Union Types and conversion thereof

In some cases, CSV.read returns a dataframe with vectors that are of type Vector{Union{Missing, String}}.
Is there an easy way to ‘remove’ the missing, i.e. convert to a ‘pure’ datatype?

Also, how can I check how many ‘elements’ the union has?

The code below seems to work. But I was wondering if there is an easier way.


x=[2,3]
y=convert(Vector{Union{Missing,Int64}},x)
typeof(y)

"""
tries to convert x::Vector{Union{Missing,T}} to type Vector{T}
"""
function tryToRemoveMissingFromType(x::AbstractVector)
    @show elt=eltype(x)
    if typeof(elt)!=Union
        return nothing
    end
    a=elt.a
    b=elt.b
    tragetT = ifelse(a==Missing,b,a)
    try
        res=convert(Vector{tragetT},x) 
        return res
    catch
       @warn("oops")
    end
    return nothing
end


z=tryToRemoveMissingFromType(y)
@show eltype(z),eltype(x),eltype(y)

1 Like

I just noted that the option allowmissing=none of CSV.read (Home · CSV.jl) might solve my issue. Although I am still interested in an answer to my question above.

The disallowmissing function in the Missings package is the usual way of performing this transformation. There are methods in the DataFrames package to apply this to all the columns of a DataFrame. See also disallowmissing! in the DataFrames package.

I’m not sure what you mean by your question about the number of elements that the union has. Perhaps you could rephrase it.

3 Likes

It might be worth asking if it’s really necessary to convert the element types of your Vectors. One of the ideas behind Missing was that this usually shouldn’t be necessary, granted that is more true in 0.7 than it is in 0.6.

Here’s some simple code I used to clean these things up in 0.6:

sanitize(::Type{Missing}, v::AbstractVector{Union{T,Missing}}) where T = convert(AbstractVector{T}, v)    
                                                                                                          
function sanitize!(::Type{Missing}, df::AbstractDataFrame)                                                
    for i ∈ 1:size(df,2)                                                                                  
        if typeof(df[i]) <: AbstractVector{Union{T,Missing}} where {T}                                    
            if count(ismissing, df[i]) == 0                                                               
                df[i] = sanitize(Missing, df[i])                                                          
            end                                                                                           
        end                                                                                               
    end                                                                                                   
    df                                                                                                    
end    

So you can just do sanitize(Missing, df).

Thank you both.
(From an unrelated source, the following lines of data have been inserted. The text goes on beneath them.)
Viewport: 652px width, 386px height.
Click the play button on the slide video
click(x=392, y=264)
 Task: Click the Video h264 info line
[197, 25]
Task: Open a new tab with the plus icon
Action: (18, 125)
Indeed I possibly should keep the type as it is. But I am using a custom algorithm of mine (and I am really not sure what would/will happen with missing values as I have not read up on it). Therefore It seems safer to get rid of the type (and thus know that I have values for each observation).

Regarding the “number of elements the Union has”.
Well, could I have a type Union{String,Int64,Missing}? If yes, that seems to have 3 “elements” whereas Union{Missing, Int64} only has 2.

It seems the following might have been my answer, but it results 2, why?

length(fieldnames(typeof(eltype(convert(Vector{Union{Missing,String,Int64}},x)))))

apologies for the nasty one liner.

Break that up into pieces and you will see that the type is fine:

julia> using Missings

julia> x = [2,3]
2-element Array{Int64,1}:
 2
 3

julia> y = convert(Vector{Union{Missing,String,Int64}},x)
2-element Array{Union{Int64, Missings.Missing, String},1}:
 2
 3

julia> T = eltype(y)
Union{Int64, Missings.Missing, String}

but you need to use the appropriate accessor:

julia> Base.uniontypes(T)
3-element Array{Any,1}:
 Missings.Missing
 String          
 Int64           

because of implementation details of Union.